Ende Juni war ich routinemäßig beim Hautarzt, der dann an meiner Wade einen Ausschlag entdeckte. Ich hatte diesen bis dahin für eine Sonnenallergie gehalten, weil er nur im Sommer deutlicher zu sehen war. Ich erzählte ihm meine Geschichte und er sagte sofort, dass es sich um eine Borreliose handeln müsste. Er sendete ein Stück der Haut von der Wade ins Labor. Die Blutergebnisse waren dann zwar nicht eindeutig, aber viele Unterbanden waren positiv, sodass für drei Wochen täglich Doxycyclin 200 mg einnahm. Auch die Hautuntersuchung Labor deute nicht Borreliose hin. Es sei irgendein anderer Ausschlag.

Dank Borreliose Bund zum Borreliosearzt

Im August war ich im Urlaub; das war ganz okay. Ich konnte kleine Spaziergänge machen und hatte keine großen Beschwerden. Der Tinnitus blieb, aber dagegen gibt es ja auch keine wirklichen Medikamente. Jetzt, Anfang September, wurde es alles wieder schlimmer. Viele Symptome kamen zurück, Rückenschmerzen, die bis ins Bein ausstrahlen usw. Bei meiner Recherche im Internet stieß ich auf die Website des Borreliose und FSME Bund. Ich rief an und wurde auf die Ärzteliste der Deutschen Borreliose Gesellschaft Deutschen Borreliose Gesellschaft aufmerksam gemacht.

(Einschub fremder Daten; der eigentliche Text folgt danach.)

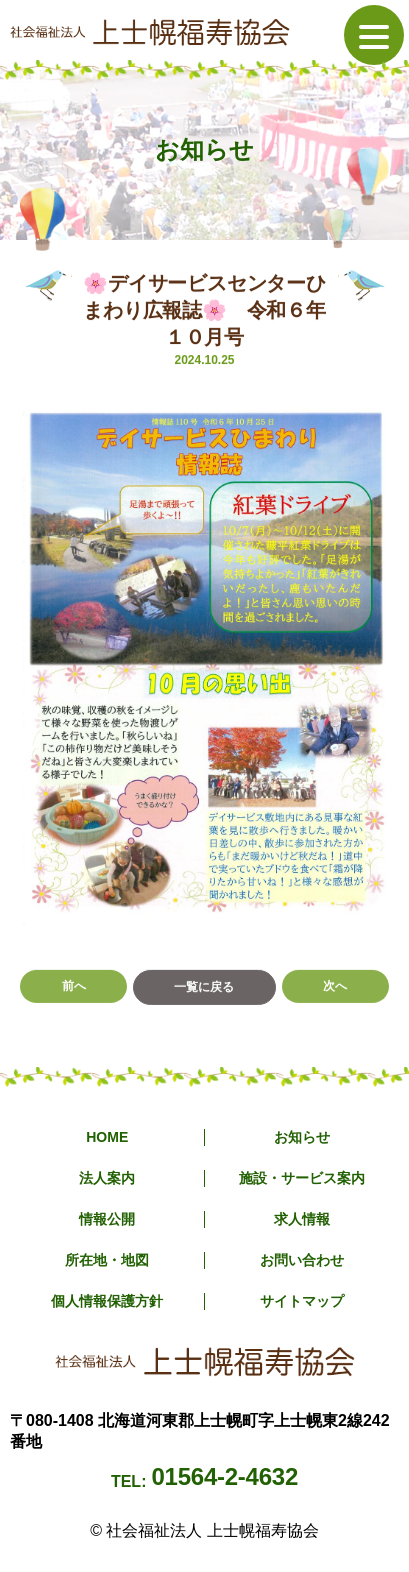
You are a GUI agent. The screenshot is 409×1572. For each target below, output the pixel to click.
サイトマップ (302, 1301)
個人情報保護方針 (107, 1301)
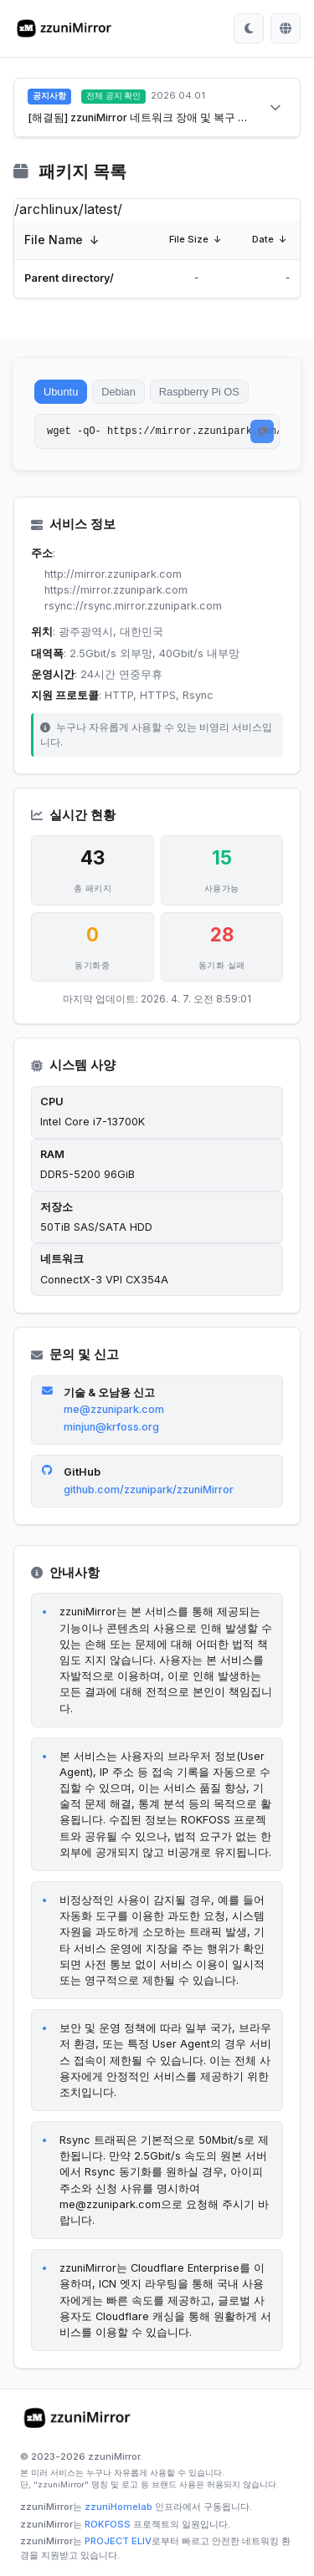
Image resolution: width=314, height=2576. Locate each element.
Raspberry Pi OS (199, 391)
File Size (188, 239)
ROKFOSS (108, 2524)
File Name (53, 239)
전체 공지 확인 (113, 95)
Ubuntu (61, 391)
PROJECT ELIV (118, 2541)
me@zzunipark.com (114, 1409)
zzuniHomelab (118, 2506)
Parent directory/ (69, 278)
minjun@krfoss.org (111, 1427)
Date (263, 239)
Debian (118, 391)
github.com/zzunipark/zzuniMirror (149, 1489)
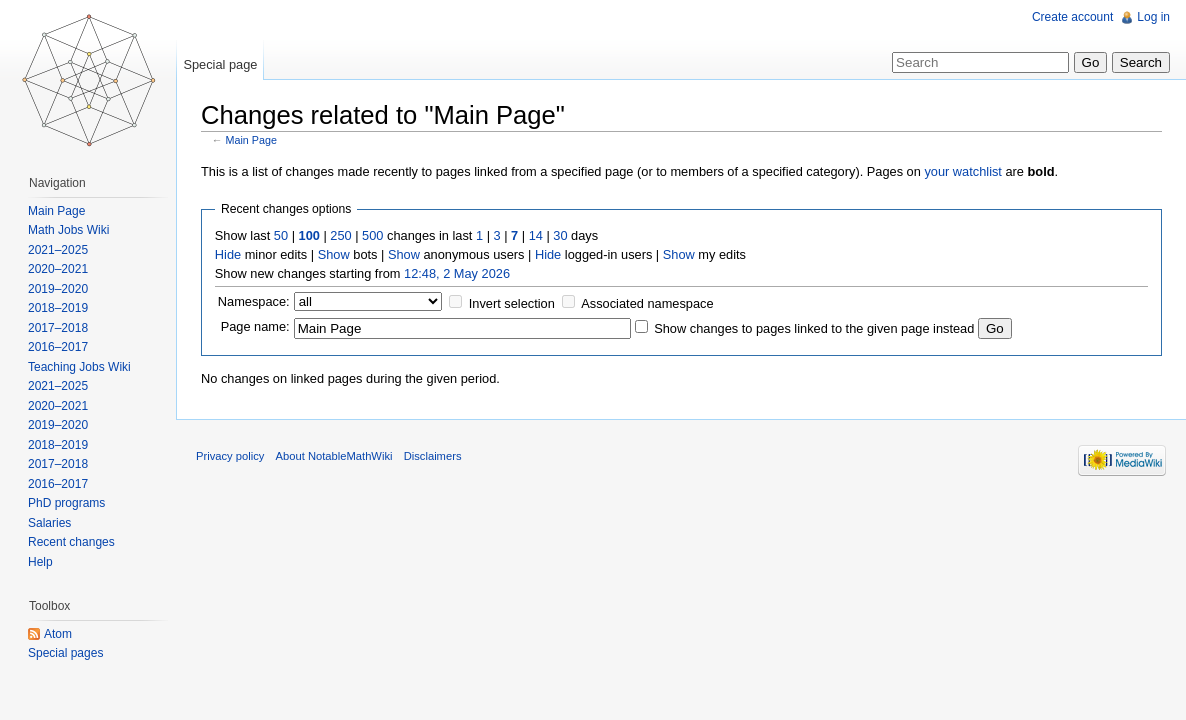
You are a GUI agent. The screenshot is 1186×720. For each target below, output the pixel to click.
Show (334, 254)
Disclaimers (433, 456)
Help (40, 562)
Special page (220, 64)
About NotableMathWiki (334, 456)
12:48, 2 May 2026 (457, 273)
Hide (228, 254)
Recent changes (71, 542)
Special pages (65, 653)
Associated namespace (647, 303)
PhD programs (66, 503)
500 (372, 235)
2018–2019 (58, 308)
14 (536, 235)
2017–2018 (58, 328)
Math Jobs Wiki (68, 230)
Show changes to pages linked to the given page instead (814, 328)
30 (560, 235)
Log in (1153, 17)
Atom (58, 634)
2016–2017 (58, 347)
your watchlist (963, 171)
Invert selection (512, 303)
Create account (1072, 17)
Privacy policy (230, 456)
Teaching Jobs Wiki (79, 367)
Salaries (49, 523)
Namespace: (254, 301)
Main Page (251, 140)
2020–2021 (58, 269)
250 (340, 235)
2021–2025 (58, 250)
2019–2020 (58, 289)
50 (281, 235)
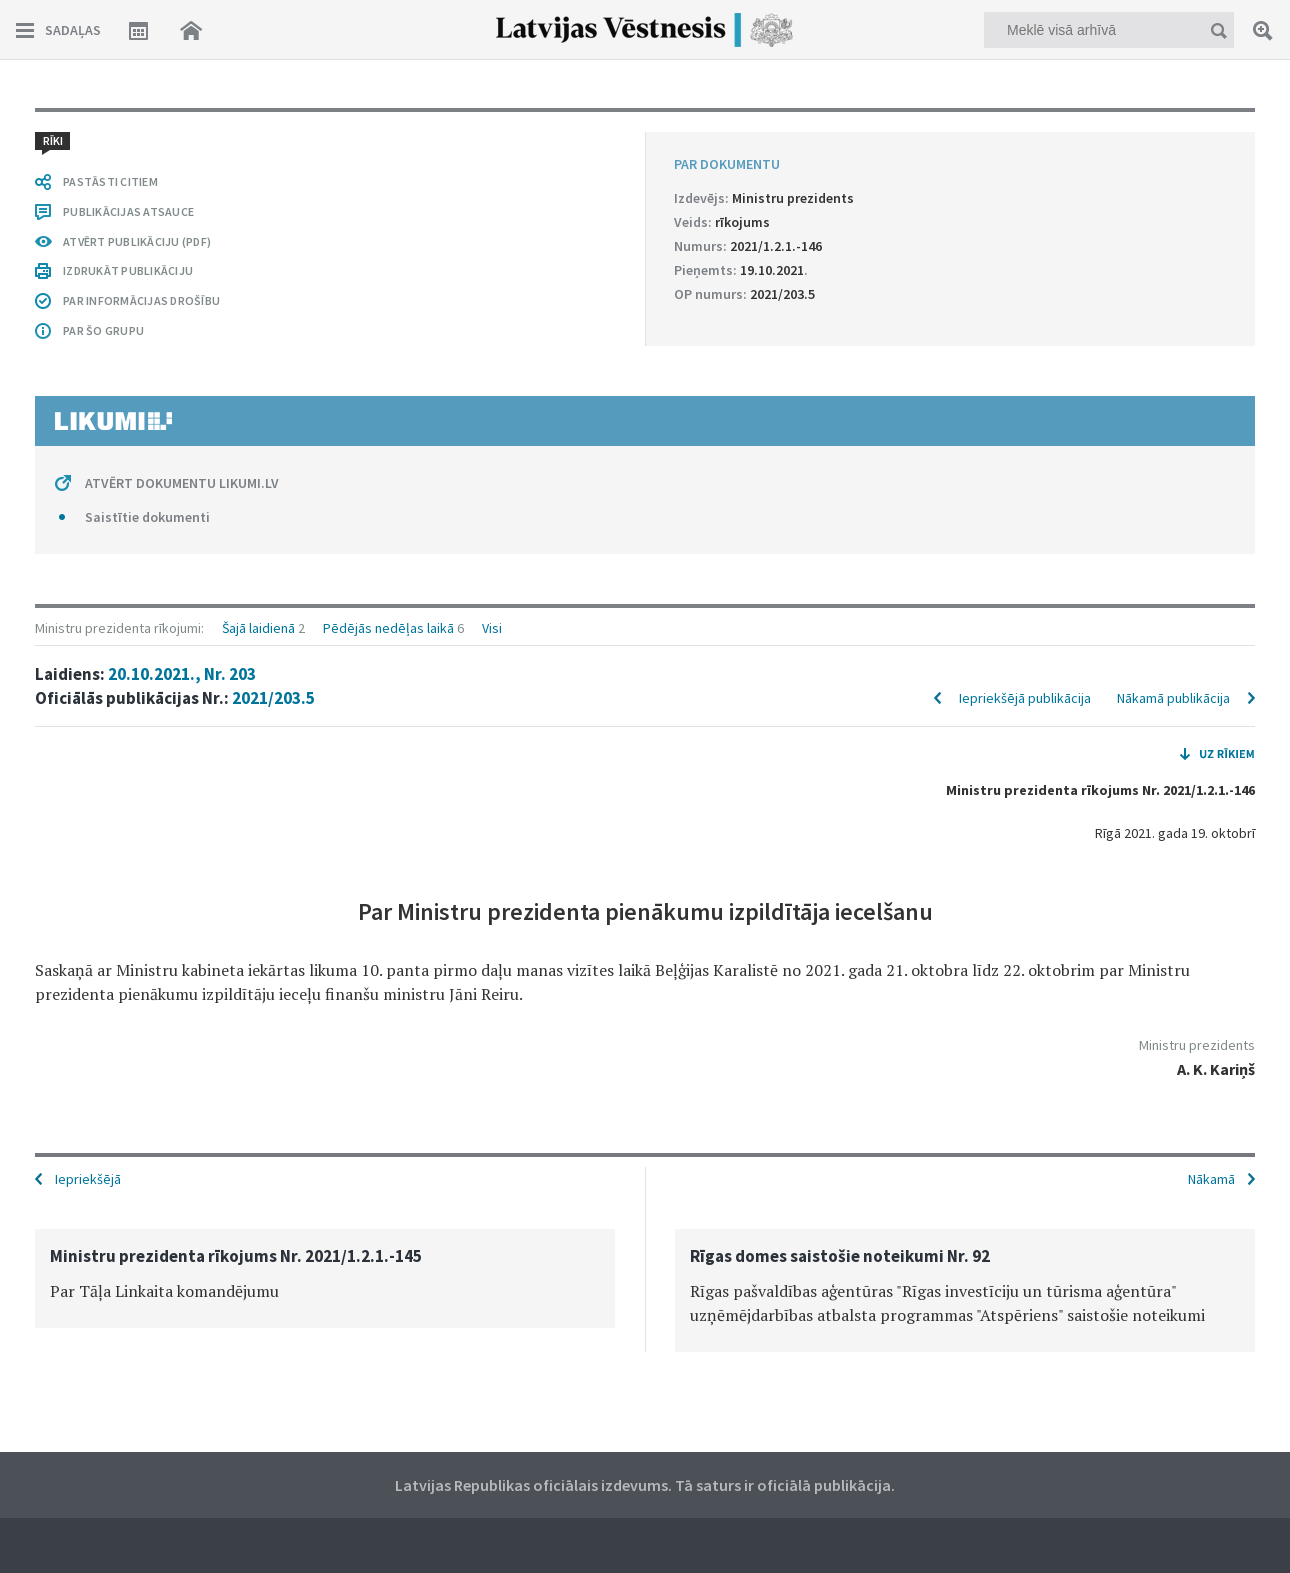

Ich suchte mit einen der Ärzte aus, hatte Glück und konnte zeitnah einen Termin bekommen. Der nächste Arzt wäre 1,5 Stunden entfernt gewesen. Nach all den Arztbesuchen in diesem Jahr, hatte ich jetzt das erste Mal das Gefühl, einen Arzt vor mir zu haben, der Ahnung von Borreliose hat. Er konnte mir super viel erklären und sagte mir, dass ich in meinem Stadium (chronische Borreliose) nicht mit drei Wochen Antibiotika auskomme. Ich bin derzeit dabei, nochmals täglich Doxycyclin 400 mg zu nehmen. Nach etwa vier Wochen beginne ich dann eine Infusionstherapie. Ich stehe derzeit weiterhin regelmäßig in Kontakt mit dem Borreliosearzt und hoffe, er wird mich weiterhin so gut betreuen.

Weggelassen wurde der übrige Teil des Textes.